* PROBLEM DETAILS *
If a line in the entries below holds the string "with", copy it.

--- --- ---

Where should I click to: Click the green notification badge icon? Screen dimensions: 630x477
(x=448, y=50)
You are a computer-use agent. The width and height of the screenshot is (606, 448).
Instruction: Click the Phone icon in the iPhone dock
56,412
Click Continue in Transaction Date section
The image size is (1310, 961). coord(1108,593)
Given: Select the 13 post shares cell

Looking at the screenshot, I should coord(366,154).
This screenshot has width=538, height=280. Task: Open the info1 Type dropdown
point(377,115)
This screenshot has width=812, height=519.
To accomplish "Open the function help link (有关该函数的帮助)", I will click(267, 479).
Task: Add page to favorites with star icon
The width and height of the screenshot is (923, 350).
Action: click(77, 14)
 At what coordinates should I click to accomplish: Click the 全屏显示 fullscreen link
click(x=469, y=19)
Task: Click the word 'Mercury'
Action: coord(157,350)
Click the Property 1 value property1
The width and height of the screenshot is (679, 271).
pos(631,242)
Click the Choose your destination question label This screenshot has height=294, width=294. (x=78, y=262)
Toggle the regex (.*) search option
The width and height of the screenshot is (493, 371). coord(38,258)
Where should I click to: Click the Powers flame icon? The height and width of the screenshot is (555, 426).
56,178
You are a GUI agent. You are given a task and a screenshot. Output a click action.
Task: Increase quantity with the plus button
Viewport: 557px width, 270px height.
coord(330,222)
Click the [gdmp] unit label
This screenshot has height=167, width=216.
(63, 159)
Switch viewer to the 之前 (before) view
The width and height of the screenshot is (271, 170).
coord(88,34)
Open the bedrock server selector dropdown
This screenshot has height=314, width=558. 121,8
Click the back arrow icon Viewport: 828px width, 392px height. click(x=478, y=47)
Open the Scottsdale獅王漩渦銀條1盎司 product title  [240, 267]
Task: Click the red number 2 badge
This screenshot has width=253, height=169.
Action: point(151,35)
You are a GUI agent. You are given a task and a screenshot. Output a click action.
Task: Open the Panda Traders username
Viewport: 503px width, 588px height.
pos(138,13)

--- --- ---

* RESULT OF THE TASK *
Task: Add page to favorites with star icon
Task: Increase quantity with the plus button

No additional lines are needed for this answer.